O apelo surge após a aprovação, em Conselho de Ministros, de um conjunto de medidas destinadas a mitigar a subida dos preços da energia, incluindo um apoio adicional de 10 cêntimos por litro no gasóleo colorido e marcado. No entanto, o setor considera que a resposta fica aquém das necessidades atuais.
Segundo Pedro Pimenta, vice-presidente da Confederação dos Agricultores de Portugal, o preço do gasóleo agrícola aumentou cerca de 42 cêntimos por litro desde o início de março. “Se aumentou 42 cêntimos e nos devolvem 10, continuamos com mais 32 cêntimos em cima. É uma brutalidade”, afirma.
O impacto financeiro é já significativo. De acordo com o dirigente, o consumo médio diário de gasóleo na agricultura ultrapassou um milhão de litros durante o mês de março, traduzindo-se num acréscimo de custos superior a 400 mil euros por dia. No total, os agricultores terão suportado mais cerca de 12 milhões de euros em despesas adicionais apenas num mês.
Este agravamento surge num período crítico para o setor, correspondente à instalação das culturas de primavera-verão, como tomate, batata, milho ou arroz — uma fase em que o consumo de combustível atinge níveis elevados.
Além da energia, os fertilizantes registam também aumentos expressivos, na ordem dos 30%, sobretudo nos produtos azotados. Segundo Pedro Pimenta, o custo da fertilização de um hectare de milho subiu cerca de 300 euros face ao ano passado, passando de 1000 para 1300 euros. “É agora que tudo é aplicado no terreno. As faturas estão a chegar neste momento”, alerta.
Perante este cenário, a CAP defende uma intervenção mais robusta e imediata por parte do Governo, que permita mitigar os impactos no atual ciclo produtivo. “Era preciso uma medida forte agora, não uma solução que fica aquém do problema”, sustenta o responsável.
O pacote aprovado pelo Executivo prevê apoios globais na ordem dos 150 milhões de euros por mês, abrangendo vários setores, incluindo transportes, táxis, bombeiros e instituições sociais. No caso específico da agricultura, o apoio extraordinário limita-se ao reforço de 10 cêntimos por litro no gasóleo, em vigor entre abril e junho e dependente da evolução dos preços.
Ainda assim, os agricultores consideram o alcance da medida reduzido. “É menos de um quarto do aumento que já tivemos. Não resolve o problema”, insiste Pedro Pimenta.

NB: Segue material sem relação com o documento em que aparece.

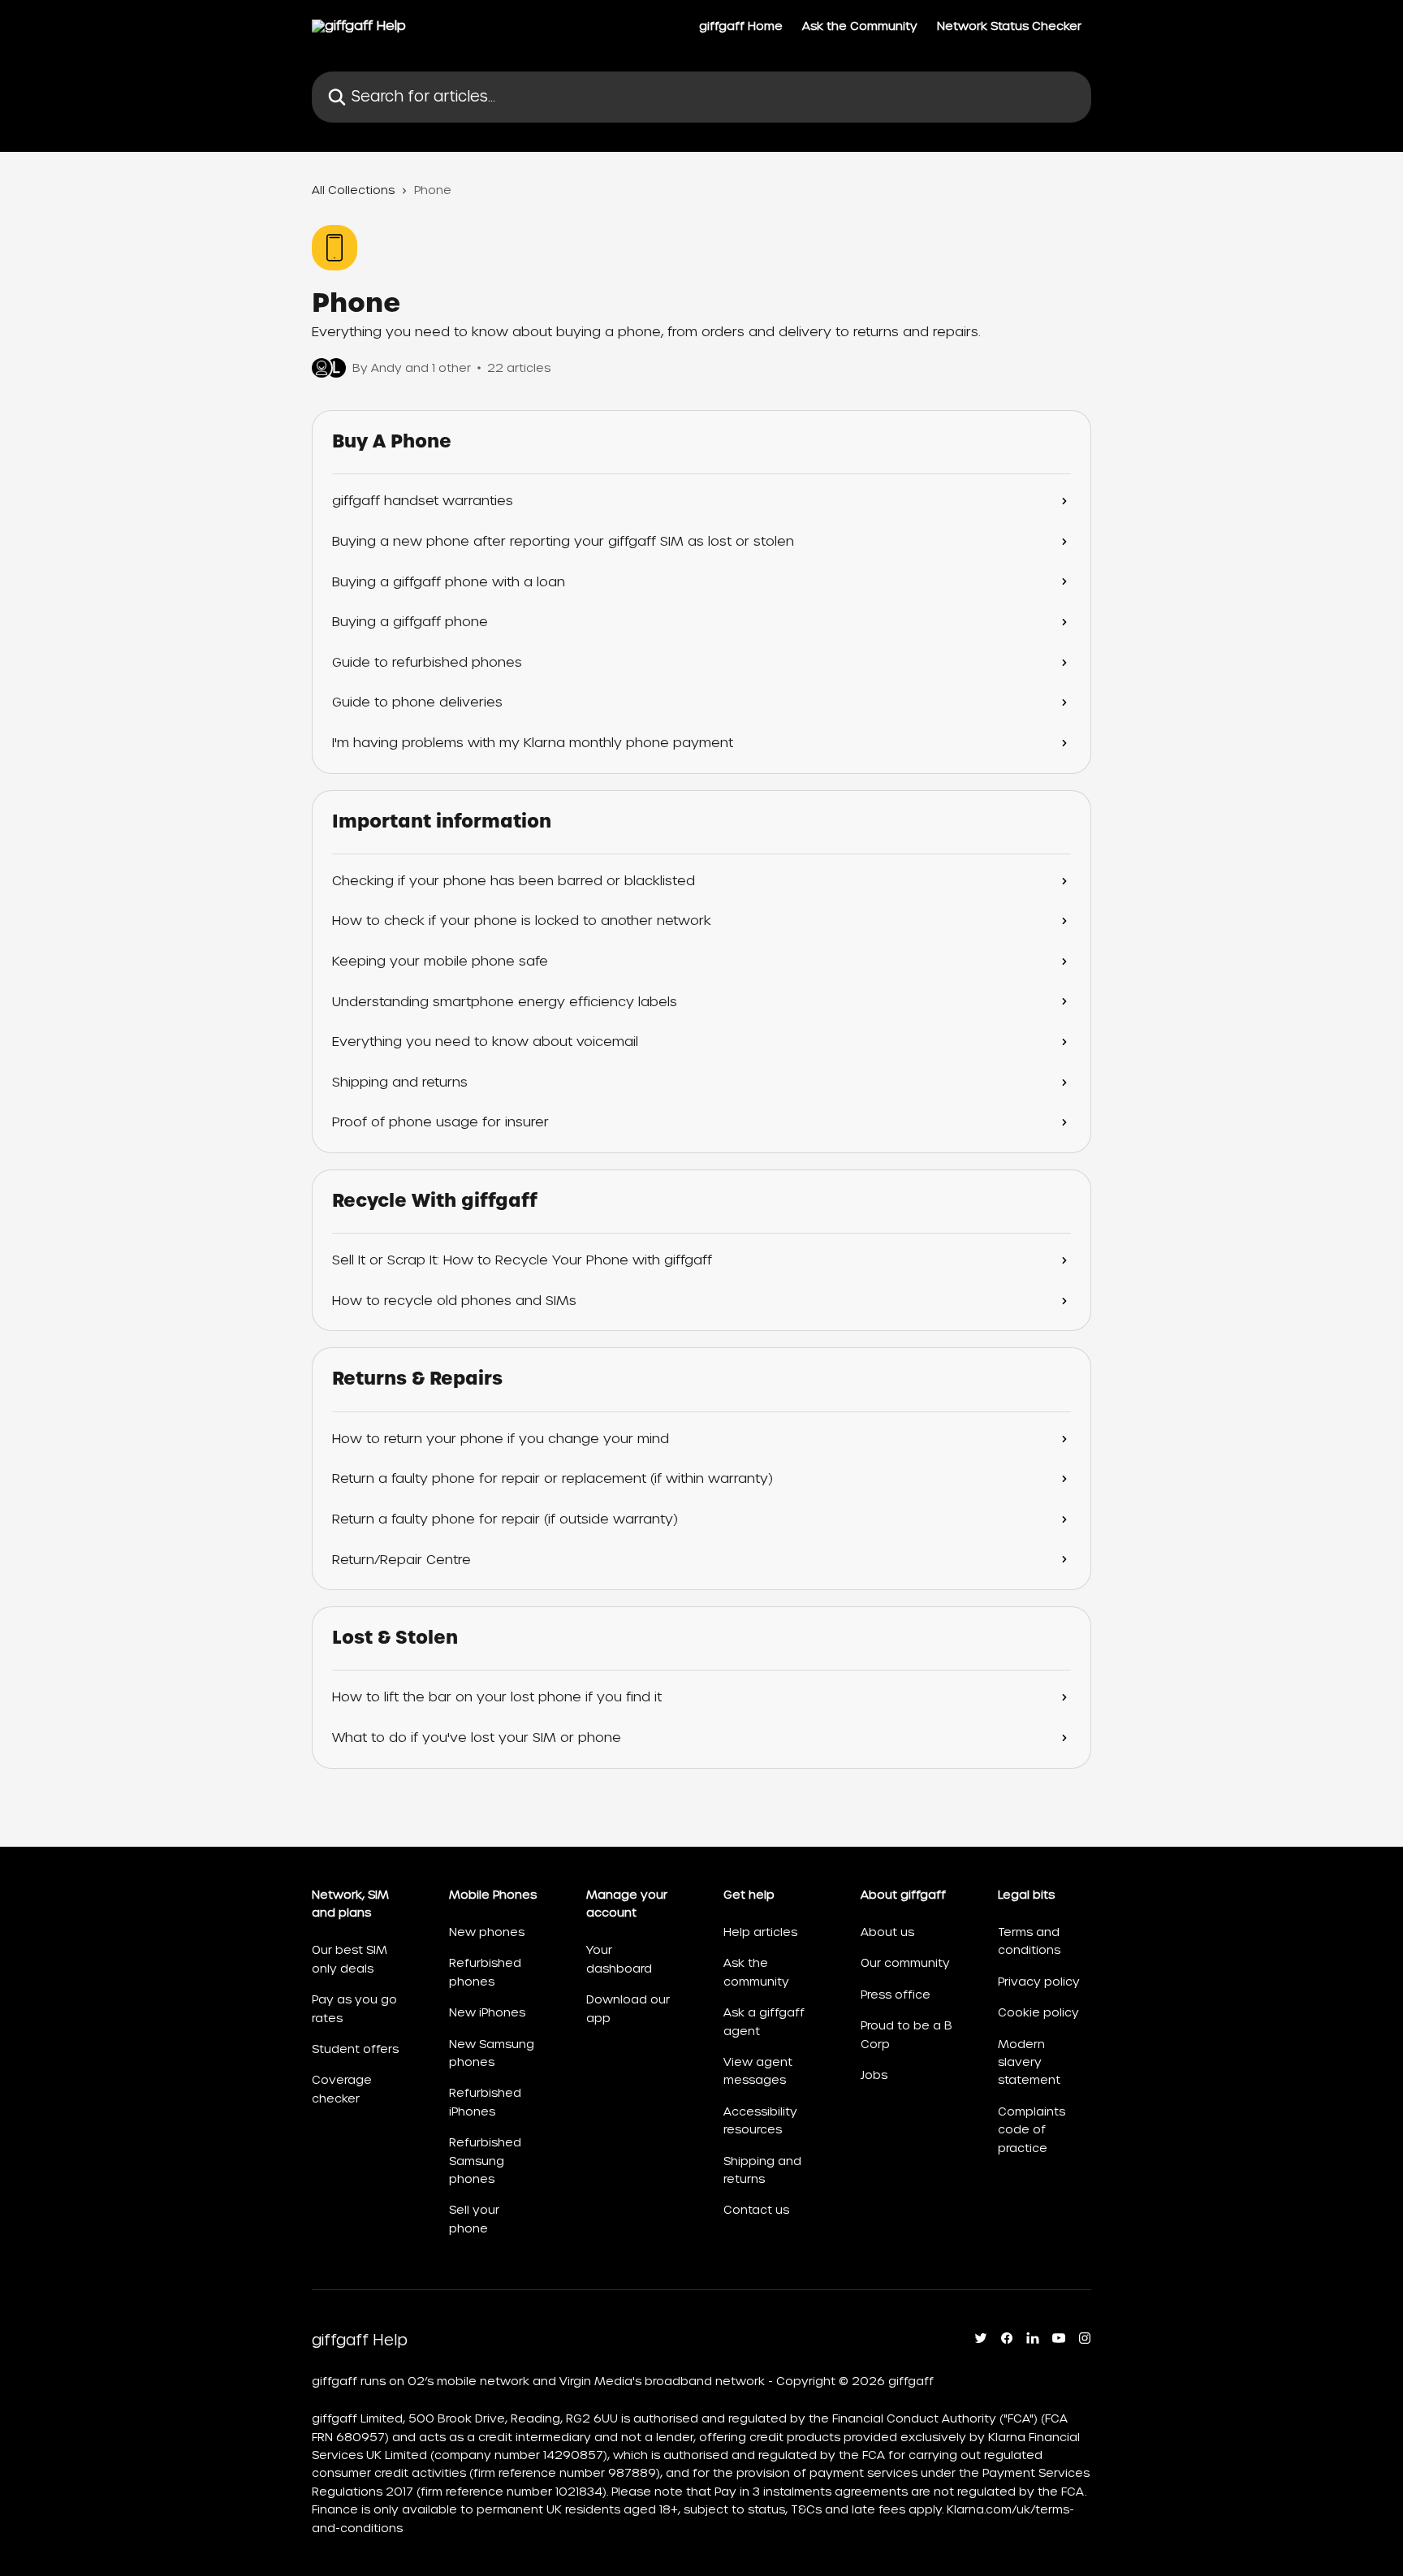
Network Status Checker (1009, 26)
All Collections (353, 190)
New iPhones (487, 2012)
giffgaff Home (741, 26)
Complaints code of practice (1031, 2129)
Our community (905, 1963)
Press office (895, 1994)
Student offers (355, 2049)
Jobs (874, 2075)
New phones (487, 1932)
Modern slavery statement (1029, 2062)
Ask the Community (859, 26)
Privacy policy (1039, 1981)
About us (887, 1932)
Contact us (756, 2209)
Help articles (760, 1932)
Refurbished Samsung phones (485, 2160)
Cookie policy (1038, 2012)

Concorrência com Espanha agrava pressão
A perda de competitividade face a Espanha é outro dos fatores que preocupa o setor. O Governo espanhol anunciou recentemente um pacote de apoio de cerca de 877 milhões de euros direcionado à agricultura, incluindo subsídios diretos e benefícios fiscais.

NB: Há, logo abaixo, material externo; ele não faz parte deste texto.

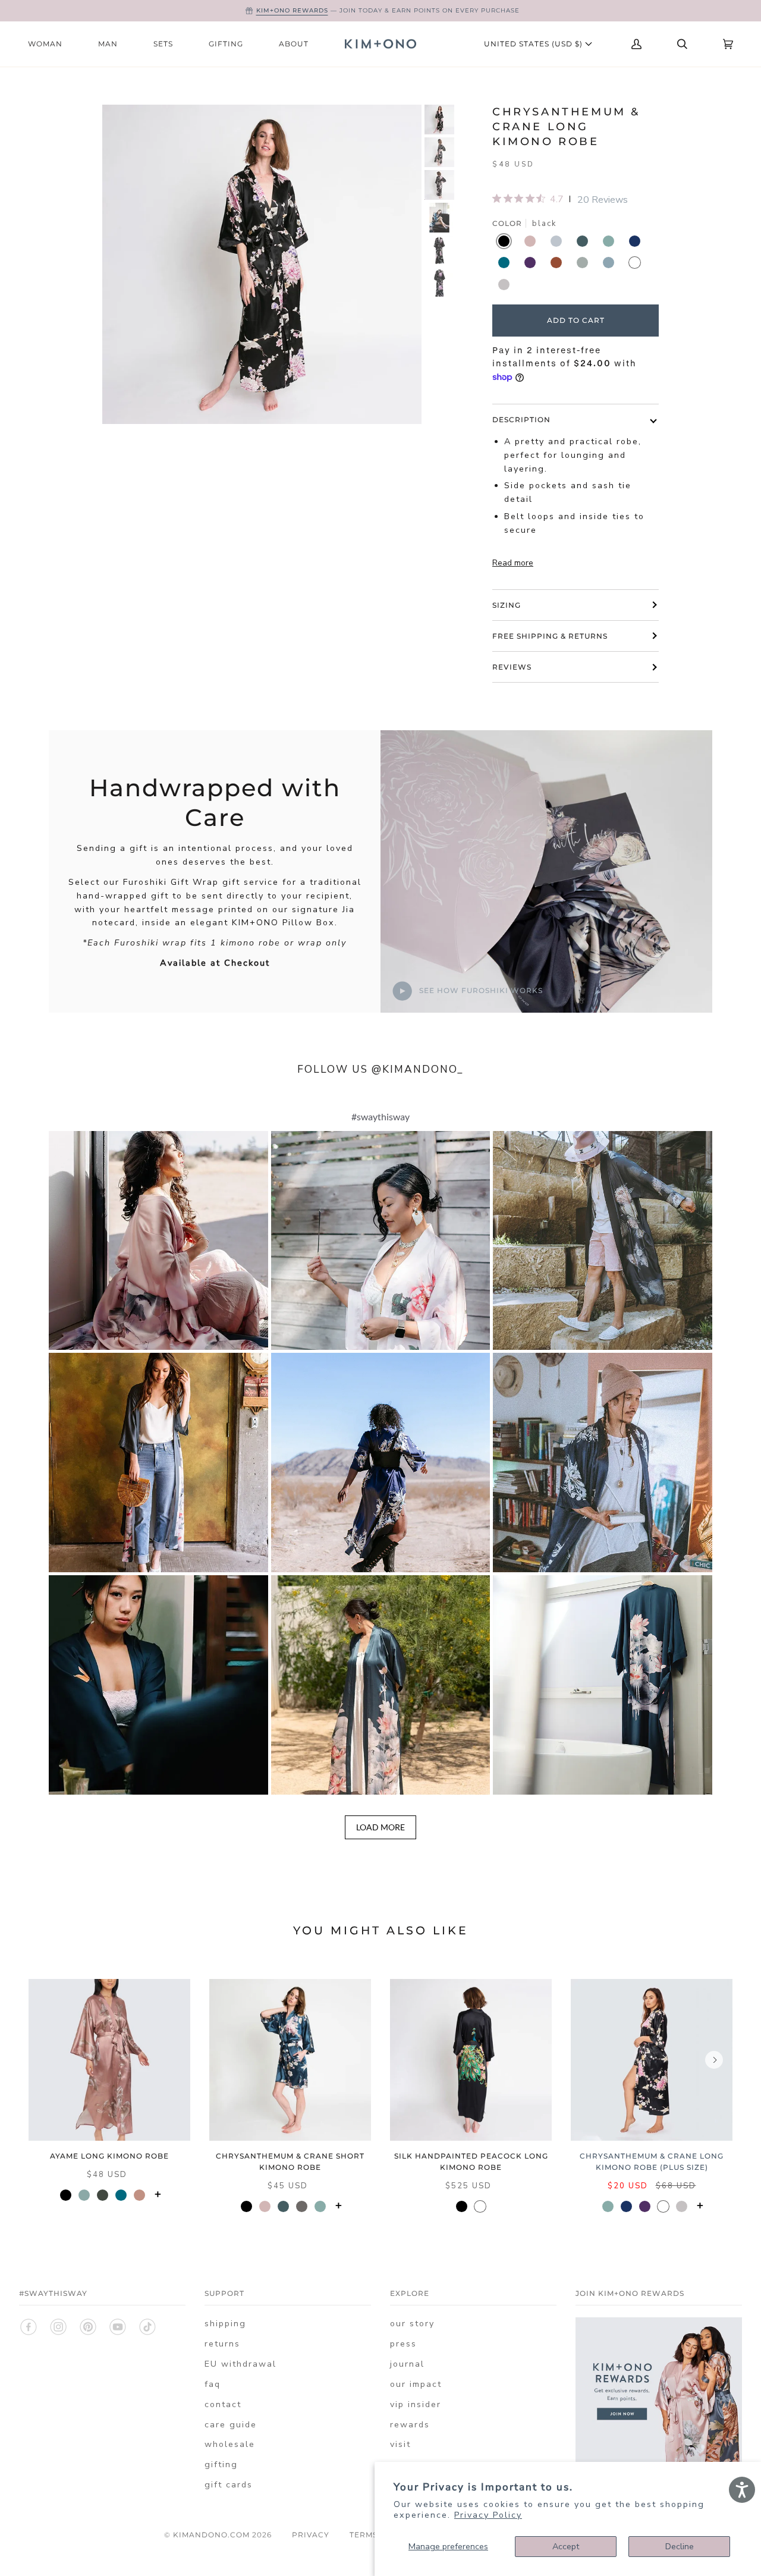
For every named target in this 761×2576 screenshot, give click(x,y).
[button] (158, 1240)
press (403, 2343)
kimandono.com (211, 2534)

Entre as medidas destacam-se apoios de 20 cêntimos por litro de combustível para agricultores, equiparados aos concedidos aos transportes e à pesca, bem como incentivos adicionais para a compra de fertilizantes.

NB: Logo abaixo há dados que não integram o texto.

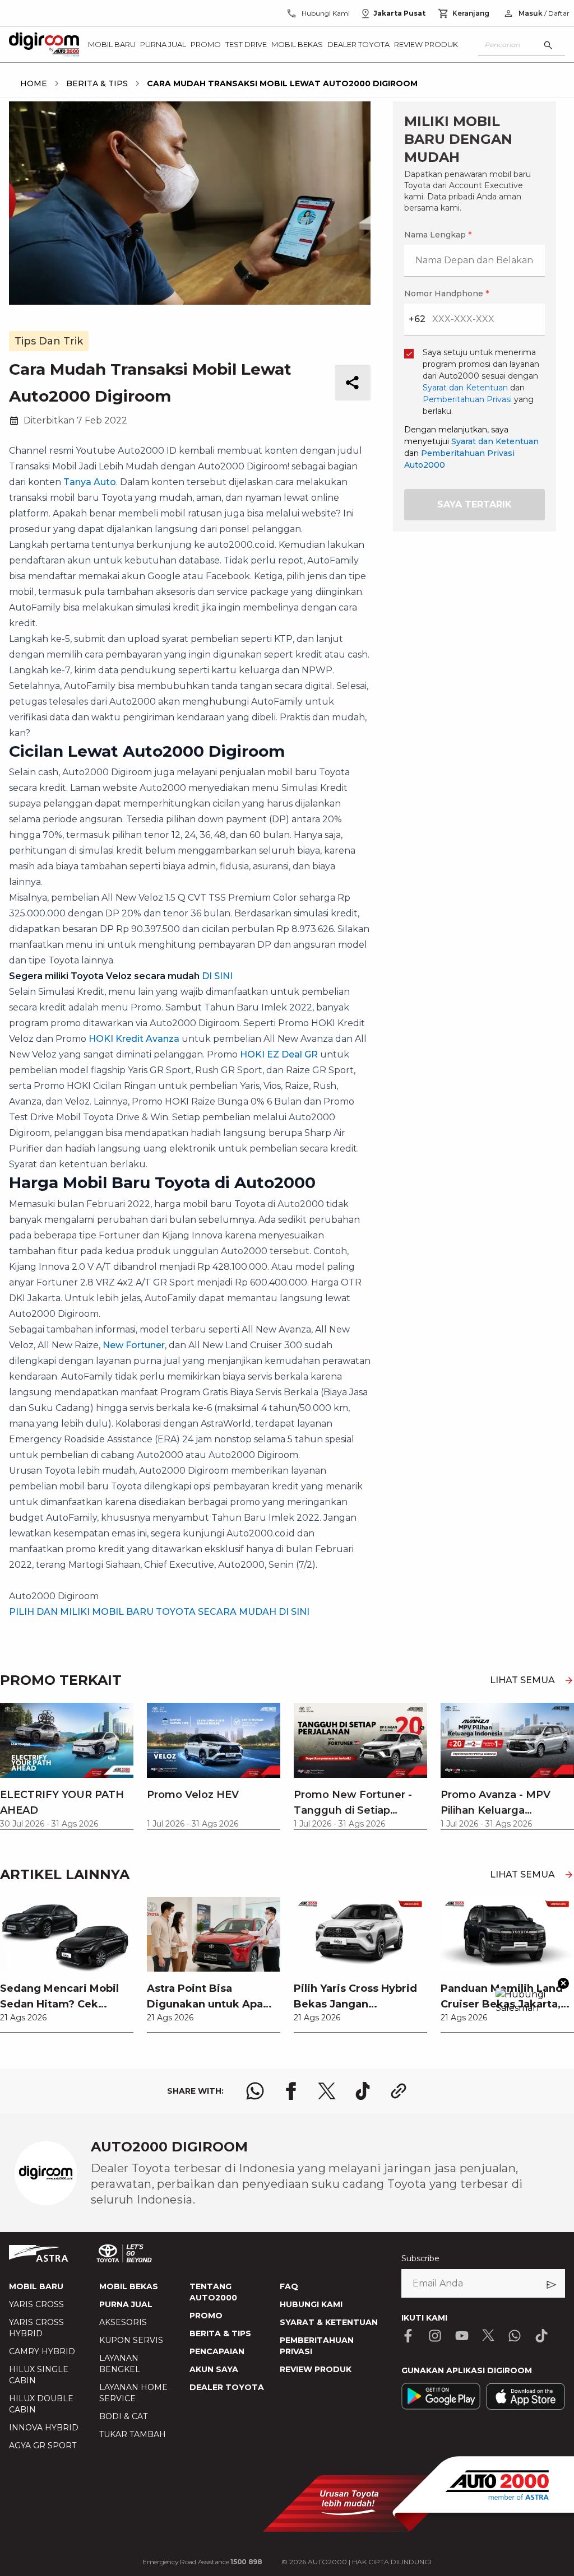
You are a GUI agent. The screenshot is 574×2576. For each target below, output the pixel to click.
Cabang (140, 1267)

“Estamos a produzir com custos mais elevados do que os espanhóis e a vender ao mesmo preço. Assim não conseguimos competir”, alerta o vice-presidente da CAP.
Face a este contexto, os agricultores portugueses pedem uma resposta proporcional por parte do Estado. “Não pedimos 800 milhões, mas pelo menos 190 milhões, ajustados à dimensão do país. Isso seria um sinal de equilíbrio”, defende.
Pedro Pimenta recorda ainda medidas adotadas no passado, nomeadamente em 2022, após a invasão da Ucrânia pela Rússia em 2022, quando o Governo liderado por António Costa disponibilizou cerca de 180 milhões de euros para apoiar o setor.
A evolução dos custos de produção e a resposta das autoridades serão determinantes para a sustentabilidade da atividade agrícola nos próximos meses, num contexto de forte pressão inflacionista e crescente concorrência internacional.